MSc Genealogical, Palaeographical and Heraldic Studies
Heather recently graduated with a MSc in Genealogical, Palaeographical and Heraldic Studies. We asked some questions about her experience of studying an online Masters programme with Strathclyde (Heather is pictured above right with fellow student Rhiannon Lloyd at graduation).
Why did you choose to study at Strathclyde?
The University of Strathclyde is the only university in the world currently offering a master’s degree in genealogy, rather than in a related field. At the time I completed my B.A. (History, BYU), it was not even possible to obtain an undergraduate degree in genealogy. This meant that my coursework only partially applied and prepared me for my future endeavours. I was thrilled to discover a few years ago that not only was this graduate degree available, it was a fully online program. This was particularly important to me as an older adult who did not want to uproot myself and travel elsewhere for additional schooling.
What did you enjoy most about your course?
The course provided extensive instruction in all areas of my chosen field, while providing reading lists which could provide a lifetime of additional instruction. The tutors were experts in the field who took a personal interest in ensuring the success of their students. They were patient, helpful, and insightful. I will miss the interaction with them now that I have completed the course. I also enjoyed the interactions with my classmates in the group project. It was helpful to develop a working relationship with colleagues.
What advice would you give to a prospective student coming to study your course?
This is the course you want to take.
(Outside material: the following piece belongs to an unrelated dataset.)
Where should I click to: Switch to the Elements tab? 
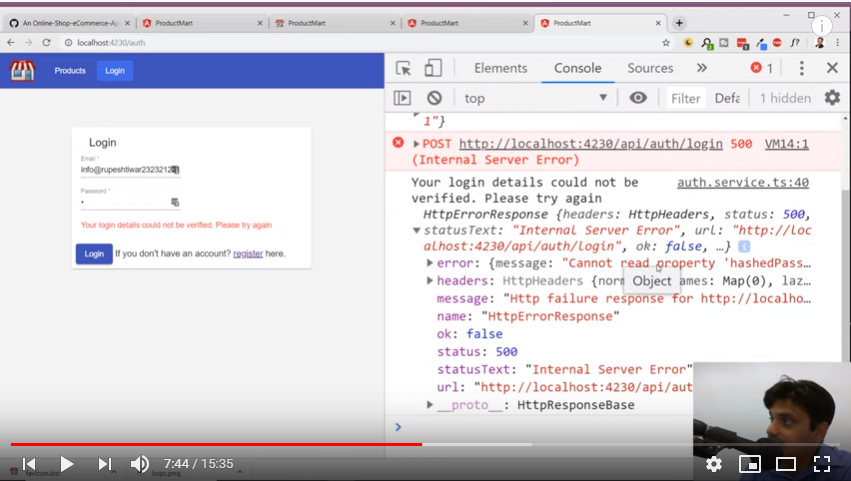tap(500, 68)
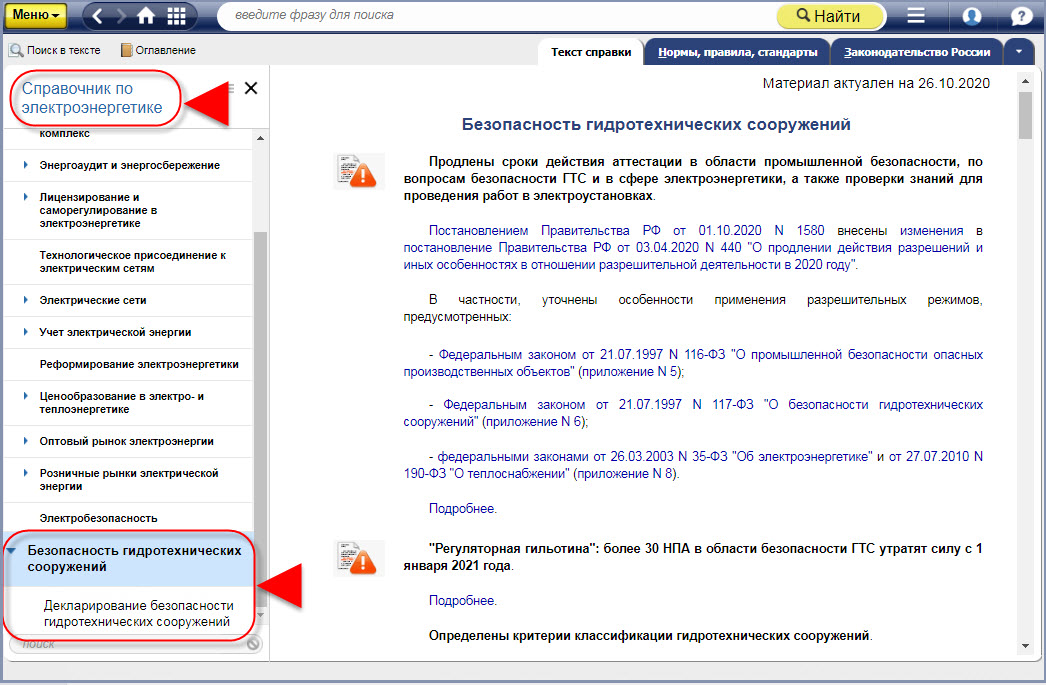
Task: Expand 'Энергоаудит и энергосбережение' tree node
Action: tap(26, 165)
Accept no substitutes.
Also, give careful thought as to whether you want to take the course as a full time or part time student. The full time option is extremely time consuming, and you will need to clear your calendar of everything except the most basic items in order to be successful. That said, if you are diligent and apply yourself, this will be the best preparation you can have for your future career.
What specialist knowledge/professional skills have you developed studying your course?
The work in palaeography was extensive and extremely helpful, particularly the Latin/Scots units. I worked briefly for the (LDS) Medieval Families Unit, so I felt confident coming into the program that I knew quite a bit about British medieval research. This course, however, took my skills to a new level, particularly in the area of Scottish research. Not many courses touch on Scottish research, particularly medieval Scottish research, so I was grateful for the experience.
The DNA unit was also extremely useful. This is a relatively new area of study for our profession, and I was impressed with the instruction and the projects designed to test my understanding. I have already applied the knowledge I acquired in client work.
How is your course helping to enhance your current career and prepare you for your future career?
I currently work primarily as an adjunct professor at BYU-Idaho in the Family History and Genealogy Department. The course has given me the knowledge, experience, and confidence I need to instruct the next generation of researchers.
What are your ambitions for the future and how do you think your time at Strathclyde will help you achieve your goals?
One of my goals is to help build the Family History and Genealogy programme at BYU-Idaho. I hope in the future to be able to help improve the courses already taught and to help develop new courses to enhance the experience of our students. I think my time at Strathclyde will help me achieve those goals because it provided a solid foundation of knowledge and experience in genealogical research, genealogical standards, and client work. The tutors on the course were exemplary. I can only hope to repay their investment of time and attention in my education by working to provide the same experience for others.